# COLD PROCESS handmade SOAP



## Miter (Mar 7, 2011)

SOAP ​ 

I have made many batches of soap over the last couple years.​ 
Is there any soapmakers out there?

If so, join in and to share tips, ask questions
and cold process handmade soap recipes.

Making soap is good clean fun!​


----------



## Miter (Mar 7, 2011)

Online soap calculator sites (_just click on link below_):​ 
SoapCalc

MMS - Calculators

BOOK:
Amazon.com: Basic Soap Making: All the Skills and Tools You Need to Get Started eBook: Elizabeth Letcavage, Alan Wycheck, Patsy Buck: Books


*SAFETY FIRST:*​ 
RESEARCH HOW TO MAKE SOAP BEFORE YOU TRY TO MAKE SOAP. 
WHEN IN DOUBT ASK QUESTIONS, READ OR WATCH HELPFUL VIDEOS ON YOUTUBE. ALSO ALWAYS READ THE SAFETY AND CAUTION LABEL ON ALL PRODUCTS.



*Remember to practice safety first when working with lye. It can be dangerous and needs to be handled with a lot of care.
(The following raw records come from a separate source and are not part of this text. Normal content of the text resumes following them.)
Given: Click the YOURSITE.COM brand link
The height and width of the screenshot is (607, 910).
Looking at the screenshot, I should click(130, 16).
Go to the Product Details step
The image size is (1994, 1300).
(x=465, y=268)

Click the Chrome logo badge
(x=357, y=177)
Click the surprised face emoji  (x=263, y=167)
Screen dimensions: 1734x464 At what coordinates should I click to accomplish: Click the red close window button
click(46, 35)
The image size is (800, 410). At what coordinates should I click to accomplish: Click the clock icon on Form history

Follow these safety steps at a minimum:*


_* Keep children and pets out of your work area* as it is especially dangerous to have them around the lye._
Wear PPE (personal protective equipment) Goggles and gloves 
Never use ALUMINUM POTS or other aluminum items such as spoons - they are reactive with the lye solution.
*LYE IS CAUSTIC. *
*In the event you happen to get any lye on your skin, neutralize it right away with some vinegar. Then, wash your hands thoroughly with soap and water.*
It’s also important to wash all pots and pans used in the lye soap making process before touching them with bare hands. It may be a good idea to designate certain kitchen items as exclusively for soap making. You can keep a separate soap making kit with all your tools in it together.


----------



## Miter (Mar 7, 2011)

HOW TO BOOK:

Amazon.com: The Soapmaker's Companion: A Comprehensive Guide with Recipes, Techniques & Know-How (Natural Body Series - The Natural Way to Enhance Your Life) (9780882669656): Susan Miller Cavitch: Books


----------



## bethzaring (Mar 7, 2011)

yes, I make my own cold process hand and bath soap...I have all the ingredients to make my next batch, just haven't done it....I like to let mine cure at least 6 months


----------



## Miter (Mar 7, 2011)

*I love to make soap*

What type of oil do you use?


*Olive oil (makes castile soap or can be combined) *
*Tallow (makes a firm bar great lather) *
*Lard (makes a medium - softer bar than tallow)*
*Canola (cheap makes a medium soft bar can be combined to cut cost) *
*Sunflower (conditioning but can be sort of costly)*
There are countless oils and combinations that can be used to create soap. _*I usually combine different oils.*_


_CASTOR OIL:_​I told my sister about adding castor oil about a year ago to make a conditioning bar with a foamy smooth lather -- we made soap the other day -- boy she loves to add castor oil to her soap (she has sensitive skin and lives in a dry climate - Utah). 

She added about a 1/2 c or may be more (wow... I usually add an ounce or two). Her soap turned out fine and after cure I will try it and update this site about castor oil. After we cut it I tried a small scrap at the sink to test to see if it bubbled -- it had smooth frothy suds.

Of course we used the soap calc to get the ratios www.soapcalc.net

*HOW MUCH CASTOR OIL TO USE* (_I found this online_)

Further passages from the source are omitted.